Here are some highlights from last night debates.

Issue terrain matters:

If we learned anything last night, as well as in Denver, it’s that the issue terrain matters. While the first two questions last night — on a young college student’s job prospects and on gas prices — were right up Romney’s alley, many more of the following questions were tailor-made for Obama. Pay equality for women. Immigration. George W. Bush. And Obama used those questions, which didn’t surface two weeks ago, to draw his sharpest contrasts with Romney. In fact, a good chunk of the debate was an exercise in micro-targeting, particularly for the president. You saw both Obama and Romney making their pitches to female voters and Latinos, who happen to be two of the most important demographic groups in this election.

Libya rattles Romney:

Perhaps the sharpest exchange of the night was over Libya, a topic that has dogged the Obama administration over the past few weeks. Obama said, “The day after the attack, governor, I stood in the Rose Garden and I told the American people and the world that we are going to find out exactly what happened, that this was an act of terror.” Romney later interjected, “I want to make sure we get that for the record, because it took the president 14 days before he called the attack in Benghazi an act of terror.” Obama fired back, “Get the transcript.”
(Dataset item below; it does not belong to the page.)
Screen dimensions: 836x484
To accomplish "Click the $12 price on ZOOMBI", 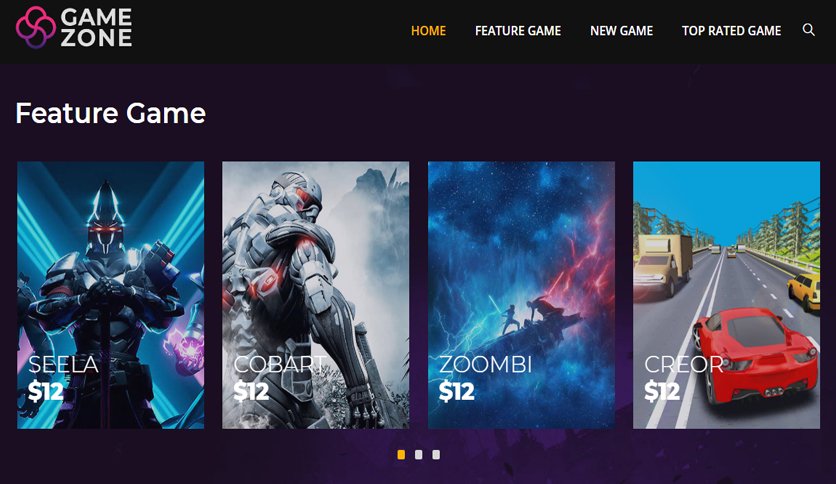I will 456,392.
They really, really don’t like each other:

In fact, almost all of the exchanges drove this point home: These candidates really don’t like each other. The two men constantly interrupted each other; they circled each other like prizefighters in the boxing ring; and they also even got into each other’s faces. Overall, last night showed that both Obama and Romney are fighters, but they also demonstrated the worst stereotype of why so many people hate politics.

If former Massachusetts Gov. Mitt Romney controlled the terms of the debate two weeks ago in Denver, the opposite was true here last night. It was President Obama on offense for much of the night, and it was Romney playing defense.